* _PROBLEMA A RESOLVER_:
Responda a estas preguntas según el texto sobre la expedición de Irving:
(a) ¿En qué estación y en qué año se pone en marcha la expedición?
(b) ¿Con qué compara Irving el paisaje cada vez que este le sobrecoge?
(c) ¿Qué animal persigue Irving hacia el final del libro?

* _TEXTO PROPORCIONADO_:
▬▬▬
Así pues, un día de otoño de 1832 toda la expedición se pone en marcha e Irving nos describe el día a día con precisión de naturalista decimonónico: nos refiere las rutinas, los momentos excepcionales —como cuando toca vadear un río más difícil de lo habitual— y, sobre todo, cada impresión del paisaje, sin poder sustraerse a la comparación con el océano, cada vez que aquél le sobrecoge: “Me encontraba en medio de un inmenso paraje formado por ondulantes lomas de tierra desnuda y uniforme, en la que, a falta de hitos y de puntos de referencia, cualquier hombre inexperto puede desnortarse y perder el rumbo con la misma facilidad con que lo haría en la inmensidad del océano.” Que es lo que le sucede a él hacia el final del libro cuando el propio Irving se aventure a perseguir un bisonte “empujado por la emoción de una persecución arriesgada” para descubrir que tras ella no podía haber más que “un pobre animal que se desangraba a mis pies luchando contra la muerte.”
▬▬▬
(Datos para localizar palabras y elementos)

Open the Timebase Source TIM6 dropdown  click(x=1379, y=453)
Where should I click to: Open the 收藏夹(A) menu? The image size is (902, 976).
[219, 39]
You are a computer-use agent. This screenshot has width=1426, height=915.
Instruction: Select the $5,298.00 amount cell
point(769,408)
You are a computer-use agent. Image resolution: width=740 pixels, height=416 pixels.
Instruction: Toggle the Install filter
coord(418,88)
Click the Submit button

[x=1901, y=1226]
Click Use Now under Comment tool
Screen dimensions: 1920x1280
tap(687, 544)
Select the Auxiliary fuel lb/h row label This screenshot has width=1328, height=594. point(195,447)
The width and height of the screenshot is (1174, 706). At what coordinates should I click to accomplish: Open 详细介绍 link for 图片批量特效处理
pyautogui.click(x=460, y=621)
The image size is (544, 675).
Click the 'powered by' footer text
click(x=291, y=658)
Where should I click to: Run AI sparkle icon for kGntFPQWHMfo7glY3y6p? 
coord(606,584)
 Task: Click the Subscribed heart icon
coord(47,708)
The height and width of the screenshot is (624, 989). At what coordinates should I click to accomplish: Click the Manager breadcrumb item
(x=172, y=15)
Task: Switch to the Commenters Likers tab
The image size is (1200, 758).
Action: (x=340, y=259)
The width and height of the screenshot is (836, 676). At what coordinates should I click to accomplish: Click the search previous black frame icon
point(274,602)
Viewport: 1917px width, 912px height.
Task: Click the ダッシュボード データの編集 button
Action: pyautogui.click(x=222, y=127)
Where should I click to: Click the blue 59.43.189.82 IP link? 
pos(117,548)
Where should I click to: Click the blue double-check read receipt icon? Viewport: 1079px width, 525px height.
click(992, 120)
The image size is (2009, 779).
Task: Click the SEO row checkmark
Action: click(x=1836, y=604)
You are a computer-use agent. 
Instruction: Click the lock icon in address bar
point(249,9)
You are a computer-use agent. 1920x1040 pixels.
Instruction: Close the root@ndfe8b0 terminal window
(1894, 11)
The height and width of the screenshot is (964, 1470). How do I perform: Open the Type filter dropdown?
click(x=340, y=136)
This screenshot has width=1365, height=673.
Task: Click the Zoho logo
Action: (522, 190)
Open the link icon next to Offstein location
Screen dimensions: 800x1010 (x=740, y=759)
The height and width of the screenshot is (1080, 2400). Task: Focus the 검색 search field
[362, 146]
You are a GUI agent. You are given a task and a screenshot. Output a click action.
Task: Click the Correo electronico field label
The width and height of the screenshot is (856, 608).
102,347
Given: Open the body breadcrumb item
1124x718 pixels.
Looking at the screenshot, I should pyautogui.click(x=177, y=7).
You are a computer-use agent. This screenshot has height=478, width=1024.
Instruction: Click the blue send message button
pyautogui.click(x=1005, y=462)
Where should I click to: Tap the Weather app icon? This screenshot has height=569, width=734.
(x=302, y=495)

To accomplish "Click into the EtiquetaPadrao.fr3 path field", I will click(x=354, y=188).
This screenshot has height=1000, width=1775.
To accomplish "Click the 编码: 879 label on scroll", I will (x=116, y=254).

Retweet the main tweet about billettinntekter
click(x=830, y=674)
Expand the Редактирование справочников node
▬▬▬
* _RESULTADO DEL EJERCICIO_:
(a) En otoño de 1832.
(b) Con el océano.
(c) Un bisonte.